If it weren't for the secret nature of our ménage, I could tell her with emphatic confidence Flynn was a very giving lover. "There is always that chance."
"Perhaps I should sample the goods first." She began to laugh, color rising to her cheeks. "There isn't a reason for me not to enjoy a discreet tête-à-tête before the wedding."
"If that is your wish, I am certain Flynn wouldn't try to dissuade you." I joined in, feeling lighthearted for the first time in a while and a tad jealous. Flynn had bedded me, pleasured me in an unconventional manner while my husband buggered him. To hear Olivia speak, she wanted the same liberty to follow her passions.
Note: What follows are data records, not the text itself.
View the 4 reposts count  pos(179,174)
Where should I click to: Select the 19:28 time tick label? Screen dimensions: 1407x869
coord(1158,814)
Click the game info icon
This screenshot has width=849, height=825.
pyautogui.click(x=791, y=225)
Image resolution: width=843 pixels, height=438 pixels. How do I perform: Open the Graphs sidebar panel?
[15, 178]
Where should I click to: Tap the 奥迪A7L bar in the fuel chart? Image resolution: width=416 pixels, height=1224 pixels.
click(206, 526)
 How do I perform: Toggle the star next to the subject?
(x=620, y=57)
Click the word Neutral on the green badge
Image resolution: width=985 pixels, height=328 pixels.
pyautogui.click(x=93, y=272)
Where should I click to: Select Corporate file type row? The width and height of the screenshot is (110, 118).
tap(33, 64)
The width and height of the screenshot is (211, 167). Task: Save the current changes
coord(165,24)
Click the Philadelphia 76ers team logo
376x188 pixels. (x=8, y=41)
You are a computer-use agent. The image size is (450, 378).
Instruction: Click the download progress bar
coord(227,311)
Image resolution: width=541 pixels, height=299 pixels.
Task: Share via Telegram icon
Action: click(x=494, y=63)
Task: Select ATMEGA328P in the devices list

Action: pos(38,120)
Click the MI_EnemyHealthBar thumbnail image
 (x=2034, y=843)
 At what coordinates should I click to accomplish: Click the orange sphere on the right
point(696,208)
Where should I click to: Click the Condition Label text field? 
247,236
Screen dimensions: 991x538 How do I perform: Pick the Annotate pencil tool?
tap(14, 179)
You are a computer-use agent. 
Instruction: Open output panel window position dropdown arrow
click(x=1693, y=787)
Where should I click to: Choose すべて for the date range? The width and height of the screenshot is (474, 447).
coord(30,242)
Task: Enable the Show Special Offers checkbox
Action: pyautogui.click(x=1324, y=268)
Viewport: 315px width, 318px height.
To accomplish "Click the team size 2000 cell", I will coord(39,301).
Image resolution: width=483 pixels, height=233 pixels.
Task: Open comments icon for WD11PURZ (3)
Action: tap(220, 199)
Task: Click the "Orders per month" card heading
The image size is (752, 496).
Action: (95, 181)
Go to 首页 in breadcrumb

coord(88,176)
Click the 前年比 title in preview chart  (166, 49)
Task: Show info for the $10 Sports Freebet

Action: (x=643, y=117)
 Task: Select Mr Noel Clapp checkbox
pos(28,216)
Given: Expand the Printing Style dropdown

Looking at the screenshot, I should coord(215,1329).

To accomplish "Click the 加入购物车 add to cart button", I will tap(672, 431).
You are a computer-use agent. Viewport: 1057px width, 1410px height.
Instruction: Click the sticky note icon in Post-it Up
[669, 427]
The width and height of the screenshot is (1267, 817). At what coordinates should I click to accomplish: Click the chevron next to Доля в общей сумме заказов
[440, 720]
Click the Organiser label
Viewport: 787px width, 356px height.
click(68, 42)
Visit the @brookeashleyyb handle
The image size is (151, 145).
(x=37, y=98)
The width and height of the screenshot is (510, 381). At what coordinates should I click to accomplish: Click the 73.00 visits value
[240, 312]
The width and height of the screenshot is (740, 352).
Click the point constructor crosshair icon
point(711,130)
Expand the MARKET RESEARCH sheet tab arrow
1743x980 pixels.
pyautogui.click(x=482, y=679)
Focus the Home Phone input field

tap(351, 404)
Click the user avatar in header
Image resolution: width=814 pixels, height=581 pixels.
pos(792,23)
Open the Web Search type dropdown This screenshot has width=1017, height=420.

Whether she chose to marry Flynn or not was her decision, and nobody else's.
Footsteps sounded, and I glanced up to see Flynn enter the room. Our eyes locked, and I offered a curt nod, still a bit put out with him over the entire conservatory debacle.
"I have come to fetch Olivia for our walk in the park with the girls." He turned to look at Olivia, holding out his arm to her. "The girls are most anxious to promenade."
I watched Olivia to see if she noticed the tension between us. Of course, she knew about his part and my unhappiness with him. Other than a small frown line appearing between her eyes, our awkward encounter didn't seem to affect her.
"Duty calls." Olivia leaned in on the pretext of pressing a sisterly kiss to my cheek and whispered, "Never fear, he will apologize to you by tomorrow."
I hid a grin at her pronouncement. While I appreciated her efforts, I wanted him to offer a heartfelt apology or none at all. Given Olivia's rather pushy nature, I refrained from arguing. Flynn watched us with suspicion. With a wink to me, Olivia moved to his side and laid her hand on his arm. They made a handsome couple, and I wished them well.
"Have a lovely outing." I lowered my lashes, trying to hide my conflicting emotions from view, but not before I spied the familiar gleam of lust in his eyes. He had a way of breaking down my barriers and revealing the weak-willed woman within.
"Good afternoon, Eleanor," Flynn said in his smooth bass, silky with a touch of a rasp.
Stop it . I shouldn't be thinking of such things in Olivia's presence. I had betrayed Mary, I refused to do it to Olivia.
"Good afternoon." I continued to stare at the pattern in the oriental carpet that covered the wooden floors long after their footsteps faded. My conversation with Olivia stayed upmost in my mind, a reminder that people often hold grudges due to pride when they might otherwise forgive each other. Both Rex and I were guilty of the same crime. Flynn had shown no remorse for his role in the affair, and until both men apologized, I wasn't sure if I could ever forgive them for their betrayal.